About Dimitri Fontaine
Hi! My name is Dimitri. I have been using and contributing to Open Source Software for the best of the last twenty years. I took role as developer, maintainer, packager, release manager, software architect, database architect and administrator, sometimes devops. In the same time frame I also have started several companies (they are still thriving) with a strong Open Source business model, and I have been in manager positions at times too, including at the Executive level in big companies.
If you’ve read Charity Major’s Engineer/Manager Pendulum piece, there’s something to that in my career up to now, definitely. From the hacker guy to the CEO of a small company, from the PostgreSQL Major Contributor to the CTO of a big company.
In this place I share my PostgreSQL expertise. You will find about my projects of course, and the blog is full of interesting articles: have a try at Understanding Window Functions which has been helpful to many readers! This article is even part of a data driven series of post, the YeSQL category, check it out!
Also, I am publishing my book The Art of PostgreSQL and it’s fully available online. Check it out!
The most notable project I have contributed to is PostgreSQL. I wrote the Extension Packaging feature and the Event Triggers facility, among other contributions.
As a debian maintainer I also participated into building a PostgreSQL repository for all currently supported version of both PostgreSQL and debian, available at apt.postgresql.org, with Christoph Berg and Magnus Hagander.
My main projects related to PostgreSQL these days are pgloader, which allows loading data into PostgreSQL and include facilities to handle a full database migration from a live database connection, and pg_auto_failover, which manages and monitors a Postgres deployment in a fault-tolerant way, implementing automated failover.
pgloader is an awesome database migration tool that I wrote, open source and available at http://github.com/dimitri/pgloader. You can use it in a Continuous Integration environment and keep migrating your schema and data until your application tests all pass, then decide to go live with PostgreSQL!
In the general case to migrate from a MySQL to PostgreSQL with pgloader all you need to do is run a single command:
$ pgloader mysql://[email protected]/dbname pgsql:///dbname
Also supported are SQLite and Microsoft® SQL Server. Email me if you want to add Oracle™ to the list!
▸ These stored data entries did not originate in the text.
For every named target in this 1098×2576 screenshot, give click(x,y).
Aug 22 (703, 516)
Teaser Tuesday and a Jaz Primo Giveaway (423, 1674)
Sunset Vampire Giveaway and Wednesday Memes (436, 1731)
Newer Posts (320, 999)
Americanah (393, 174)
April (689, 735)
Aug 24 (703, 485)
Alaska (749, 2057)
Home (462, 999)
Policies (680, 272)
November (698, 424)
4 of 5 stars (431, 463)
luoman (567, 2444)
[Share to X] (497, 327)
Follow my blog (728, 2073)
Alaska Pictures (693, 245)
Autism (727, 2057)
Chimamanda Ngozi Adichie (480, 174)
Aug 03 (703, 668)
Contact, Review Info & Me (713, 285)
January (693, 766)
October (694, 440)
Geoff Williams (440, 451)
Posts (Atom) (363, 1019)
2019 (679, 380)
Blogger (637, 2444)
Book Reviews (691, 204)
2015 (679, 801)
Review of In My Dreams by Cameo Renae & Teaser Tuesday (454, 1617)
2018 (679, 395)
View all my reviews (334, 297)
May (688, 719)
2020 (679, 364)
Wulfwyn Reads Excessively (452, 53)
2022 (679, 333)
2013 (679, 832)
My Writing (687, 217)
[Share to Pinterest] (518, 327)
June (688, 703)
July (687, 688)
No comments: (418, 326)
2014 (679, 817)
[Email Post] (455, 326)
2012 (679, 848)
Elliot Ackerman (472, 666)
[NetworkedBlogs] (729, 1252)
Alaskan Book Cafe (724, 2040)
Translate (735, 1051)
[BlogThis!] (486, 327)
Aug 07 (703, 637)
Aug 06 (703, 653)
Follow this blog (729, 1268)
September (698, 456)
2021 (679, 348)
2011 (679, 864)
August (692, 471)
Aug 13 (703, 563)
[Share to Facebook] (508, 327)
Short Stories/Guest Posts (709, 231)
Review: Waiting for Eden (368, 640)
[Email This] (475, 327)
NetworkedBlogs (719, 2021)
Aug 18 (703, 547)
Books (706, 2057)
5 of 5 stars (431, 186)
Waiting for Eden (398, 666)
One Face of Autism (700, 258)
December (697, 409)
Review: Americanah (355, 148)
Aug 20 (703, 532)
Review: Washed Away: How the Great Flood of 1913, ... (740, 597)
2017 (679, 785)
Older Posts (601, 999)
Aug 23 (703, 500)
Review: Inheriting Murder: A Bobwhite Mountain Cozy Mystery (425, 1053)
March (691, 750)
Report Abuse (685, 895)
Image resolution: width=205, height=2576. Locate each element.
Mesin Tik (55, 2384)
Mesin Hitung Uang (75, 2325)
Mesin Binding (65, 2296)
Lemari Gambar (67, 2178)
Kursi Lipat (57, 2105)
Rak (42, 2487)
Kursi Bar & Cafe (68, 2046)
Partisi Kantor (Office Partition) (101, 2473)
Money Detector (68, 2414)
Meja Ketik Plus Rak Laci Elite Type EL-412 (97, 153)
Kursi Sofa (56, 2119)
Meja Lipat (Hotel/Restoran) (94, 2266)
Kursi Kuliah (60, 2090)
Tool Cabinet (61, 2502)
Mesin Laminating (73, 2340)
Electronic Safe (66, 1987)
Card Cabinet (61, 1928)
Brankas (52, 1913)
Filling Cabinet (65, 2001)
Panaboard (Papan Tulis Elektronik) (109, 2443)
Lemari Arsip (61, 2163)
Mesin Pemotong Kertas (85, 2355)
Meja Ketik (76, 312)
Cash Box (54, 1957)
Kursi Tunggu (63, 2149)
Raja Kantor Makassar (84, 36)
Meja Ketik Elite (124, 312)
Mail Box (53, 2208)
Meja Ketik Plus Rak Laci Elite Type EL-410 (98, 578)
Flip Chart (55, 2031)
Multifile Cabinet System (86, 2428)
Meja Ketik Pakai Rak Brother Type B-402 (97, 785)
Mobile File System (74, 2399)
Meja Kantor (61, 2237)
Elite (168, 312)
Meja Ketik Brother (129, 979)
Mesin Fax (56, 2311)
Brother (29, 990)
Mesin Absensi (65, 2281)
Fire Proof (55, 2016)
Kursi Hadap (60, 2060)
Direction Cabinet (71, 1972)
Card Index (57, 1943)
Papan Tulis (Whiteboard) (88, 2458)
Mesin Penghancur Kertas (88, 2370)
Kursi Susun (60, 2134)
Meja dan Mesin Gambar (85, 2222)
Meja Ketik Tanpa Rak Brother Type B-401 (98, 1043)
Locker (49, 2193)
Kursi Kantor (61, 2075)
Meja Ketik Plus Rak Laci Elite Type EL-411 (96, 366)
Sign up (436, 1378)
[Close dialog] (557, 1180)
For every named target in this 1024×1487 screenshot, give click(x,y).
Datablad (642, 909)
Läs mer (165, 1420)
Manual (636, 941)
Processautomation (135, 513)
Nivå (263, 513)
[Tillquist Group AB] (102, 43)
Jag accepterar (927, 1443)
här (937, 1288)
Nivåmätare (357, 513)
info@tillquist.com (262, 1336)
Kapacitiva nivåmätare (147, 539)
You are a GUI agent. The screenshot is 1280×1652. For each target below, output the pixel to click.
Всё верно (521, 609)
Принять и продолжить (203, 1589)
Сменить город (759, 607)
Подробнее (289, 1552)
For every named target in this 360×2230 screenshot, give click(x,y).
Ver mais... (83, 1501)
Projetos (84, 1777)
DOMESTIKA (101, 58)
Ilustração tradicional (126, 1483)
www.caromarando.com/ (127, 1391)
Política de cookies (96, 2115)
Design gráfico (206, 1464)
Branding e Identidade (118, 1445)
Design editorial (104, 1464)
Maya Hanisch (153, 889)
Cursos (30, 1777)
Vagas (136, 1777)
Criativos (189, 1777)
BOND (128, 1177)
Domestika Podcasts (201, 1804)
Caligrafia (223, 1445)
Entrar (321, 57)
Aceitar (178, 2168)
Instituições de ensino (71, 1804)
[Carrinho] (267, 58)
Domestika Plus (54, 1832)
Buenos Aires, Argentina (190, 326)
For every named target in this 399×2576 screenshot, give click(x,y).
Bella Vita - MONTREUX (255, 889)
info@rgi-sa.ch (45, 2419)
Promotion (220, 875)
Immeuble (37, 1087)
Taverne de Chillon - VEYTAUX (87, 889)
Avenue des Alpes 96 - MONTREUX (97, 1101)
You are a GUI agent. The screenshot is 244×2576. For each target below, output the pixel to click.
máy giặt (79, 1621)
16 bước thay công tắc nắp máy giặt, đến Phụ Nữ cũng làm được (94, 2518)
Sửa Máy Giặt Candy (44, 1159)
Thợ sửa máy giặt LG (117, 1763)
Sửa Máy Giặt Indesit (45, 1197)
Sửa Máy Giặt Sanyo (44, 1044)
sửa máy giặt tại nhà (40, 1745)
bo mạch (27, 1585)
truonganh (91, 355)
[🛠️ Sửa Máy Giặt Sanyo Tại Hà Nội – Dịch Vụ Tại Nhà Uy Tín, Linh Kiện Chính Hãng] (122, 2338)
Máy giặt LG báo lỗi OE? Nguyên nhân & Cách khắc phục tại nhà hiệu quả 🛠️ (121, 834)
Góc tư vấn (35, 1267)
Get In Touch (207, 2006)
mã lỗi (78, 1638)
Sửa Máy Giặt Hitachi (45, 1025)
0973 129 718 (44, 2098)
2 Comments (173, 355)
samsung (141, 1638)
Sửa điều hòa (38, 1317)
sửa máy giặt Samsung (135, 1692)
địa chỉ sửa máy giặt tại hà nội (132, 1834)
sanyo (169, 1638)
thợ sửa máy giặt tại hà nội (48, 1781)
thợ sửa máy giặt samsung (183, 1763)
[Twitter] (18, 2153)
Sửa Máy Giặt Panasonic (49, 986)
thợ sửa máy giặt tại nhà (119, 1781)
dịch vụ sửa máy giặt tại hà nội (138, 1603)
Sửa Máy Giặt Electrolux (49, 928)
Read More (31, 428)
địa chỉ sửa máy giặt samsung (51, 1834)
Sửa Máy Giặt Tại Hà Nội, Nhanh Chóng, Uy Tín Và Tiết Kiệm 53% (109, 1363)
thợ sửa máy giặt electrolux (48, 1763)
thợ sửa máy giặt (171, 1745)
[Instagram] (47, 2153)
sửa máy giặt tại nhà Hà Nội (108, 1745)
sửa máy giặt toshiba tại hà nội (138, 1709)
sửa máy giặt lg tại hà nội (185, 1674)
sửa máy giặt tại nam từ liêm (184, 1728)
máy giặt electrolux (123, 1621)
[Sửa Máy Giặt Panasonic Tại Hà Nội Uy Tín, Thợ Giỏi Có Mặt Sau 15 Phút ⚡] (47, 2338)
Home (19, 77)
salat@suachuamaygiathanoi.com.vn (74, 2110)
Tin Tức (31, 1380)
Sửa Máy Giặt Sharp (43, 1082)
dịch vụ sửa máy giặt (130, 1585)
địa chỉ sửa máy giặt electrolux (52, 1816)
pg_auto_failover is a Postgres companion that you can use to manage fault-tolerance in your production environment. It is simple and robust.
Simple means that the design is simple, and how to use it is simple too. Get started by following the main pg_autoctl commands and then the rest of the documentation.
The simplicity is visible in the command line tool
pg_autoctl that is
provided to manage your Postgres nodes and the pg_auto_failover monitor.
This modern command has been designed in the spirit of git subcommands and
embeds all you need in a single easy to use CLI application:
$ pg_autoctl Available commands: pg_autoctl + create Create a pg_auto_failover node, or formation + drop Drop a pg_auto_failover node, or formation + config Manages the pg_autoctl configuration + show Show pg_auto_failover information + enable Enable a feature on a formation + disable Disable a feature on a formation + get Get a pg_auto_failover node, or formation setting + set Set a pg_auto_failover node, or formation setting + perform Perform an action orchestrated by the monitor run Run the pg_autoctl service (monitor or keeper) stop signal the pg_autoctl service for it to stop reload signal the pg_autoctl for it to reload its configuration status Display the current status of the pg_autoctl service help print help message version print pg_autoctl version
I can help you use PostgreSQL in your development environment, be it Go or Java, Erlang or Common Lisp, Python, Ruby or PHP, or something else entirely. It’s still PostgreSQL after all…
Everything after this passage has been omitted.